When her husband is sentenced to prison in Dublin, Vanessa takes refuge on the island. Under an alias, she begins a new life, but the past repeatedly catches up with her. There's a nosy neighbour, a bartender who discovers her true identity and an acquaintance who recognises her during a political speech. (His name is Jack Sharkey — an unnecessary ploy to emphasise his villainy.)
On the island, Vanessa, aka Willow, finds time to reflect on her past life and has the opportunity to acknowledge her part in her husband's criminality, because how is it possible that she never knew about it, especially about what happened under her own roof?
Having a complex protagonist fully develop within 166 pages is a challenging task in which Boyne doesn't quite succeed. Vanessa remains a superficial character whom we get to know only through her interactions with others. We do not gain proper insight into her inner life; the psychological reasons behind her repression and denial are not explained. As a result, she remains someone for whom I did not have much empathy, even though it was obviously Boyne's intention that we would have compassion for her and her situation.

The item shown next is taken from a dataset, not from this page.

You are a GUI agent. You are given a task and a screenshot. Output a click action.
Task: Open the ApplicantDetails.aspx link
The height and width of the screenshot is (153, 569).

Soon after 52-year-old Vanessa moves to the island, she strikes up a sexual relationship with a resident nearly 30 years younger. This is after finding out her husband had raped minors. Granted, this youngster is an adult who gets involved with her of his own free will, but it remains a precarious situation for me that someone who feels complicit in her daughter's molestation will have sex with a person young enough to be her child.
Although Vanessa admits her complicity in her late daughter's sexual exploitation — after all, she dismissed her request to have a lock put on her bedroom door as nonsensical — her remorse is not convincing. Like a coward, she flees, under a false name, to a remote island. Unlike the main character in Lionel Shriver's We Need to Talk About Kevin, who stayed in the village of her downfall, she doesn't confront her guilt. “I blocked it out," Vanessa reflects on her denial. “Was I being naïve, selfish, or complicit? Was I frightened of investigating this and finding an answer that would destroy us all? […] This is what I’ve come to the island to ask myself.”
Denial is a self-protection mechanism, something we all use either consciously or unconsciously from time to time to avoid pain, disappointment, discomfort, trauma and anxiety. Temporary denial is sometimes essential to survive threatening situations, but when it becomes a long-term coping and survival mechanism and your loved ones are negatively affected by it, it is a problem. For eventually the denial of evil becomes complicity. This is central to Water.
For a book that is rather lightweight, weighty issues are tackled. Why are mothers often in denial about sexual abuse of their child? How much responsibility rests on a mother when her child is raped by her partner? Should a mother, like the abuser, also be held accountable? Is too much expected of mother figures, and too little of fathers?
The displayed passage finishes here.